All about the Amygdala!

The amygdala is a complex collection of cells located in the centre of the brain, near the hippocampus (which is associated with memory formation).

The amygdala is primarily engaged in the processing of fear-related emotions and memories. The amygdala is a part of the limbic system in the brain and is important in how we process intense emotions such as fear or pleasure.


The amygdaloid body, also known as the amygdala, is a subcortical grey matter of the limbic system that receives blood from the anterior choroidal artery. It has 13 nuclei that are divided into three functionally distinct nuclei divisions:

1 - The corticomedial group

The medial (middle) set of subnuclei, which is linked to the olfactory bulb and cortex (related to olfactory functions, or sense of smell).

2 -The basolateral group

The basolateral group (basolateral meaning beneath and to the side) contains several connections with the cerebral cortex, particularly the prefrontal cortex within the frontal lobes.

3 - The central group

The centre and anterior (front) set of nuclei, which is linked to the brain stem, hypothalamus, and sensory regions.


Amygdala Hijack

The phrase "amygdala hijacking" was used by psychologist Daniel Goleman in his 1995 book "Emotional Intelligence: Why It Can Matter More Than IQ" to describe an unexpected and overwhelming emotional reaction to a circumstance. In other terms, it occurs when a person "loses it" or severely overreacts to something or someone.

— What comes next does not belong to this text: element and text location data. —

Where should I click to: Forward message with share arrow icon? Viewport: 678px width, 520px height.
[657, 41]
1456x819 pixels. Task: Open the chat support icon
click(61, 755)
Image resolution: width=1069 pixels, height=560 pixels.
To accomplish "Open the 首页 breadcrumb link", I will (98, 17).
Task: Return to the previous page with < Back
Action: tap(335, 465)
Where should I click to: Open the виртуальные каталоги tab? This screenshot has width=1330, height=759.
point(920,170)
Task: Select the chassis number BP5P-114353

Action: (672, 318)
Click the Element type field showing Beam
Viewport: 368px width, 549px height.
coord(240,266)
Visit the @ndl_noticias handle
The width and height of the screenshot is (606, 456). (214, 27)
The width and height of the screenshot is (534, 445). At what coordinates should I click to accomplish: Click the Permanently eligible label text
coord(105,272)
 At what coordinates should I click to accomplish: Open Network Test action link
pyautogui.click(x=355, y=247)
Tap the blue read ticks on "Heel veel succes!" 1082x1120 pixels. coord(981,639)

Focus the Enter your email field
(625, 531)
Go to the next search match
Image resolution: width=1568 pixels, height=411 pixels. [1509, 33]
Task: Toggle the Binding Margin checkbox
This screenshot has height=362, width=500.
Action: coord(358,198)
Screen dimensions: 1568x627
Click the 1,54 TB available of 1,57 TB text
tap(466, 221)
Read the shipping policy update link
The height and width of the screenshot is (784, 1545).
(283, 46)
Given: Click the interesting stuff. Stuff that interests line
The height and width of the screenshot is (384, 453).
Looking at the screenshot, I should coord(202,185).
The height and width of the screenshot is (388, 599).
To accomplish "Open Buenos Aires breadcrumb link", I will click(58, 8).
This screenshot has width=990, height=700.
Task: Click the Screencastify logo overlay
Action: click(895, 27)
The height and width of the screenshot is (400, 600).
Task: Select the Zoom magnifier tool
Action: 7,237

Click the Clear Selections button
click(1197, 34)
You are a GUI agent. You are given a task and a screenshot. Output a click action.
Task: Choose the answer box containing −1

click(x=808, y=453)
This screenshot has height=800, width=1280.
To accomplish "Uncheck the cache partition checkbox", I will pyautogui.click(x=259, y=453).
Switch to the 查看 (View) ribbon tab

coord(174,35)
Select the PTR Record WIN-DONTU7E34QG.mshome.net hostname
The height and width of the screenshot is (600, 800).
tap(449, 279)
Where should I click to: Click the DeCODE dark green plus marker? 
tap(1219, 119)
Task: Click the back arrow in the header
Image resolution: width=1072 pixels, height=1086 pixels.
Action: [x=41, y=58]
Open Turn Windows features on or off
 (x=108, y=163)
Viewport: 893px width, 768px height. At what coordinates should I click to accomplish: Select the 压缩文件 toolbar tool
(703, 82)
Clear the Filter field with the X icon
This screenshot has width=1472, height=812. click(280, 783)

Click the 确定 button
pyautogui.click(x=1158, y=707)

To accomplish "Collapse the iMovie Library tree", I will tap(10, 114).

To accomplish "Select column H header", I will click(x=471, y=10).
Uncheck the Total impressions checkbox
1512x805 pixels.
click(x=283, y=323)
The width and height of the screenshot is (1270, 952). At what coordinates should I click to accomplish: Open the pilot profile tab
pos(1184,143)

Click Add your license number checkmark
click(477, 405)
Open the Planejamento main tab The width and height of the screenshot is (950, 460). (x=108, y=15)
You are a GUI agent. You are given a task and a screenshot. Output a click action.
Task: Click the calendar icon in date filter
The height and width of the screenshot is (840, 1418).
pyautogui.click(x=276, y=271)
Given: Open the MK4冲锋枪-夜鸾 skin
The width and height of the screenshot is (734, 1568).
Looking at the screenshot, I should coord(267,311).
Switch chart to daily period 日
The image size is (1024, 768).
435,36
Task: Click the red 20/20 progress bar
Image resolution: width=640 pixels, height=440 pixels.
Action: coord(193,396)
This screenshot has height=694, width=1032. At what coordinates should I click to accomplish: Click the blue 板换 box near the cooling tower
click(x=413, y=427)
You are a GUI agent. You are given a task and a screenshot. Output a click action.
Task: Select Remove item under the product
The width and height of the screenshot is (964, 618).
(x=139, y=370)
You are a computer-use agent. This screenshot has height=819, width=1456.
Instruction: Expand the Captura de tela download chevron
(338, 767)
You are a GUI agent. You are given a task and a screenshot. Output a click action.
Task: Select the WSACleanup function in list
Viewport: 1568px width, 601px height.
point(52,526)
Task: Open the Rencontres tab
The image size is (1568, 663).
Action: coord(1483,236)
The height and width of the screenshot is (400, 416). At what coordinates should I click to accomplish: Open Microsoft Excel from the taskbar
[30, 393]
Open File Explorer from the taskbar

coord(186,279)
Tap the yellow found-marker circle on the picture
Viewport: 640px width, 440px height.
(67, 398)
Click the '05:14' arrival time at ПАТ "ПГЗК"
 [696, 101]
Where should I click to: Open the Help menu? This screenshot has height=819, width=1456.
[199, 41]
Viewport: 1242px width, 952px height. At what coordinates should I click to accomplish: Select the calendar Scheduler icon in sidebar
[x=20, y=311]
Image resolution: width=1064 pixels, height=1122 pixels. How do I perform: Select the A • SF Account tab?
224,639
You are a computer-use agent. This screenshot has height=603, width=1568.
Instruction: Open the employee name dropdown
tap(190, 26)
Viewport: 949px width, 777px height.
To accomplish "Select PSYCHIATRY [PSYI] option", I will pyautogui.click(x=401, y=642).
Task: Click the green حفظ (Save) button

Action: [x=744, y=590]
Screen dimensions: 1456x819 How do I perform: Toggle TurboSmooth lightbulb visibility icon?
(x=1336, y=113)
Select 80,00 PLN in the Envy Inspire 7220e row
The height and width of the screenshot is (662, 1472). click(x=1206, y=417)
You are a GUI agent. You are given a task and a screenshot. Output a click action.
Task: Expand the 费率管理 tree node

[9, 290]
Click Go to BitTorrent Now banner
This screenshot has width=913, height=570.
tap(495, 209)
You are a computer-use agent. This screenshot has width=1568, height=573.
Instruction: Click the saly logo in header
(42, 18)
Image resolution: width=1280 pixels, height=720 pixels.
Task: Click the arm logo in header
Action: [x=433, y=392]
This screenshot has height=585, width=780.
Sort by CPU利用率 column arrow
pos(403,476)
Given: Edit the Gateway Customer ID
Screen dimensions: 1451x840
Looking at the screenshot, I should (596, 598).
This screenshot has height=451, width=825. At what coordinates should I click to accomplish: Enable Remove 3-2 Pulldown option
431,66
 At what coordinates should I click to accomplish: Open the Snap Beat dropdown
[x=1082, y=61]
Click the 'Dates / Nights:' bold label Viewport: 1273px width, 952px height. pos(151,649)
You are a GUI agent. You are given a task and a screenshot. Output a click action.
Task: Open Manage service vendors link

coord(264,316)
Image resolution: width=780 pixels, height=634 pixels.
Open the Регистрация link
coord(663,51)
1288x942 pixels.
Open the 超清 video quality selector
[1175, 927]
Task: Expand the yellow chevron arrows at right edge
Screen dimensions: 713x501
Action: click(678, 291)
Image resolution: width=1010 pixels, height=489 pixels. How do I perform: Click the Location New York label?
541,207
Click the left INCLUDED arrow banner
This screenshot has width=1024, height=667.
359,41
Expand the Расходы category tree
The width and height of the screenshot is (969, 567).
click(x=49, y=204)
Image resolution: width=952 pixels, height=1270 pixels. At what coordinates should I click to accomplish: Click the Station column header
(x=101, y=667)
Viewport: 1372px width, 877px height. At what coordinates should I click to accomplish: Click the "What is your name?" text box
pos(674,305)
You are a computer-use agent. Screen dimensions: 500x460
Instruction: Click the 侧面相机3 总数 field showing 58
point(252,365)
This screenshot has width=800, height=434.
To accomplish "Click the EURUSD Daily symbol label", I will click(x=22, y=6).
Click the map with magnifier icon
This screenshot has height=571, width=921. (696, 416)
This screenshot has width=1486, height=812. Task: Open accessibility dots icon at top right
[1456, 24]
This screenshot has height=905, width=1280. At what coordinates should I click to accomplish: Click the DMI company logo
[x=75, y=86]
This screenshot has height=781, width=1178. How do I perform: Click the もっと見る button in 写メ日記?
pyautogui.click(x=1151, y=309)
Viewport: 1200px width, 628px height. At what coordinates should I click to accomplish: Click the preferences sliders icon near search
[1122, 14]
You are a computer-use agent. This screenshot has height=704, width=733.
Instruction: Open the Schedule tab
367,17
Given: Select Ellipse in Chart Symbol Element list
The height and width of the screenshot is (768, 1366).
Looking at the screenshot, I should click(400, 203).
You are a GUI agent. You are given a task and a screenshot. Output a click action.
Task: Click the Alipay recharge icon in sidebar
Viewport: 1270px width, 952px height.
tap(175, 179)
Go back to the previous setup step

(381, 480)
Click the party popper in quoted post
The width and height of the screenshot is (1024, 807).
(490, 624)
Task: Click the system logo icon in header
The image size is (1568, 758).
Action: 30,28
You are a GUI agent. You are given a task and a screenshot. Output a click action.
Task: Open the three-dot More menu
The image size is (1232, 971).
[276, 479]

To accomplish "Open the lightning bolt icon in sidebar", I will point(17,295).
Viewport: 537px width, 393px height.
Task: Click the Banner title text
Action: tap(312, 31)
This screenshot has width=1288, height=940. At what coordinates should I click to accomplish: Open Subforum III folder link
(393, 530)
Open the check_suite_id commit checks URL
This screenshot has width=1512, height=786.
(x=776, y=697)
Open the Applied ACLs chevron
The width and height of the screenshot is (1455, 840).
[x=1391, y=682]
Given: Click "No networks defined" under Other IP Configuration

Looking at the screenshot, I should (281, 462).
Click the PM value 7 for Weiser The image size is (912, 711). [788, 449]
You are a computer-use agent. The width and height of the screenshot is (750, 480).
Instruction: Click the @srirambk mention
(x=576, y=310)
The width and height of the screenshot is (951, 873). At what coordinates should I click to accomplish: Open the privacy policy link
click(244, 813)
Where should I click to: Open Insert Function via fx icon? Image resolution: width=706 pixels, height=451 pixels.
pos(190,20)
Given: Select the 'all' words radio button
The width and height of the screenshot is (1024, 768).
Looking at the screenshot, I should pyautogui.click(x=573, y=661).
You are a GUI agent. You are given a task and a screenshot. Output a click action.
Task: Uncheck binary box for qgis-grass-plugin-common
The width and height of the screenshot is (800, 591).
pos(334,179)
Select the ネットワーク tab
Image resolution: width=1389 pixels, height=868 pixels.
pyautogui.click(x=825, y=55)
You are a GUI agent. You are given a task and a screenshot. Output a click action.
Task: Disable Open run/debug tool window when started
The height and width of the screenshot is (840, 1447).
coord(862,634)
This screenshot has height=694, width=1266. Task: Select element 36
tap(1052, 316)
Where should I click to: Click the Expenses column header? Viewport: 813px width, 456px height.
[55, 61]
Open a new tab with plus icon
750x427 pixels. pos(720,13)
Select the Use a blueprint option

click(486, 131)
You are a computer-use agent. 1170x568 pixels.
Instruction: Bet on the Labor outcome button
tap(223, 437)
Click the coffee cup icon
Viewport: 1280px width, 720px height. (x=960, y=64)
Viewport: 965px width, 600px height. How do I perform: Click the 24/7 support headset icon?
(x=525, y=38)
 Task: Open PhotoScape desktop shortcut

The fight-or-flight response is activated by the amygdala. This response can assist those who are in immediate physical danger in reacting fast for their safety and security. The fight-or-flight reaction, for example, assisted early humans in responding to dangers in order to escape being hurt or killed.

The amygdala initiates this fight-or-flight reaction without your involvement. When that region of your brain detects danger, it sends a signal to your brain to release stress hormones, preparing your body to fight for survival or leave for safety. Today, emotions such as stress, fear, anxiety, hostility, and rage are more likely to elicit the fight-or-flight response.

Watch this video to understand the process of the amygdala hijack:


The front lobes are part of the cerebral cortex of the brain. This part of the brain controls voluntary actions such as reasoning, thinking, movement, decision-making, and planning. It thinks more rationally than the amygdala does.

The front lobes let you to analyse your emotions and then respond deliberately based on your experiences and judgement. These are not automatic reflexes like the ones produced by the amygdala.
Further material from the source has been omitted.